In this exercise, you'll use a dataset of scores from US College Basketball tournament games. Each row of the dataset has the team ids: team_1 and team_2, as integers. It also has the seed difference between the teams (seeds are assigned by the tournament committee and represent a ranking of how strong the teams are) and the score difference of the game (e.g. if team_1 wins by 5 points, the score difference is 5).

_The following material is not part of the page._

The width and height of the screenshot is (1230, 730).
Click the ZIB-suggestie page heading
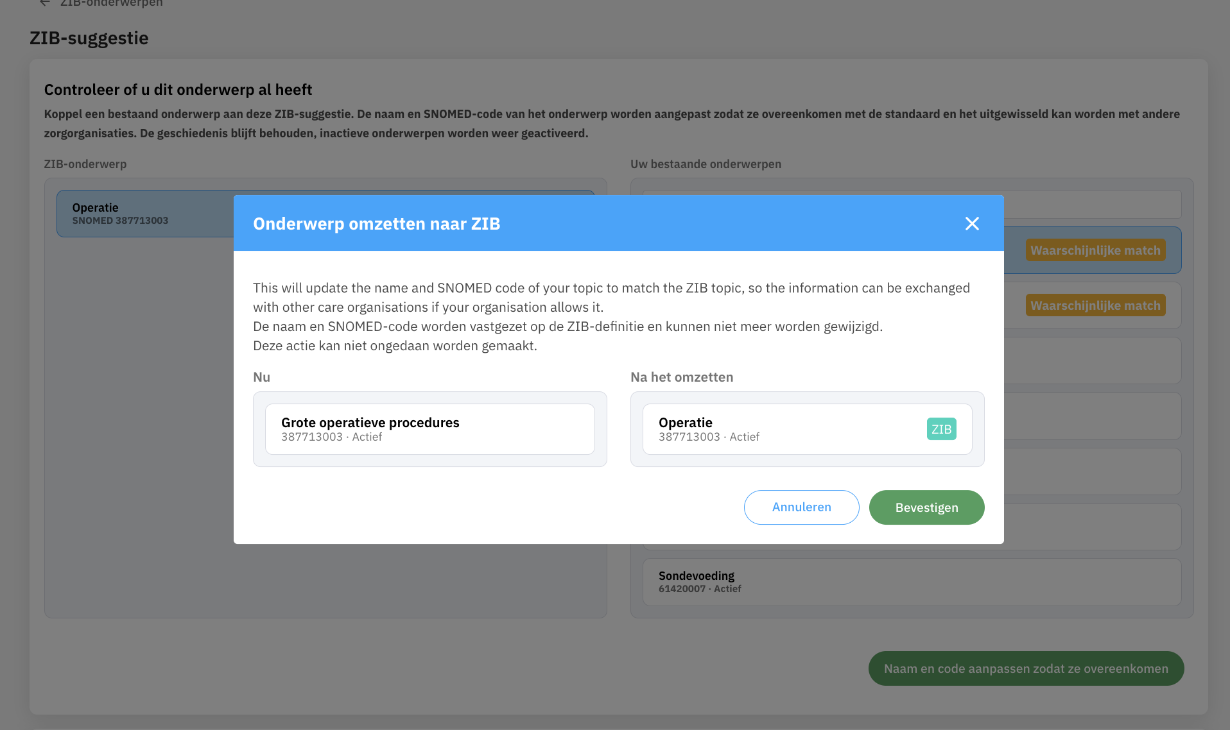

To fit the model, you provide a matrix of X variables (in this case one column: the seed difference) and a matrix of Y variables (in this case one column: the score difference).

In [12]:
# Now fit the model
model.fit(df1['seed_diff'], df1['score_diff'],
          epochs=1,
          batch_size=128,
          validation_split=0.1,
          verbose=True)




Train on 3810 samples, validate on 424 samples
Epoch 1/1







<keras.callbacks.History at 0x7f7442ad3278>

### Evaluate the model on a test set
After fitting the model, you can evaluate it on new data. You will give the model a new X matrix (also called test data), allow it to make predictions, and then compare to the known y variable (also called target data).

In this case, you'll use data from the post-season tournament to evaluate your model. The tournament games happen after the regular season games you used to train our model, and are therefore a good evaluation of how well your model performs out-of-sample.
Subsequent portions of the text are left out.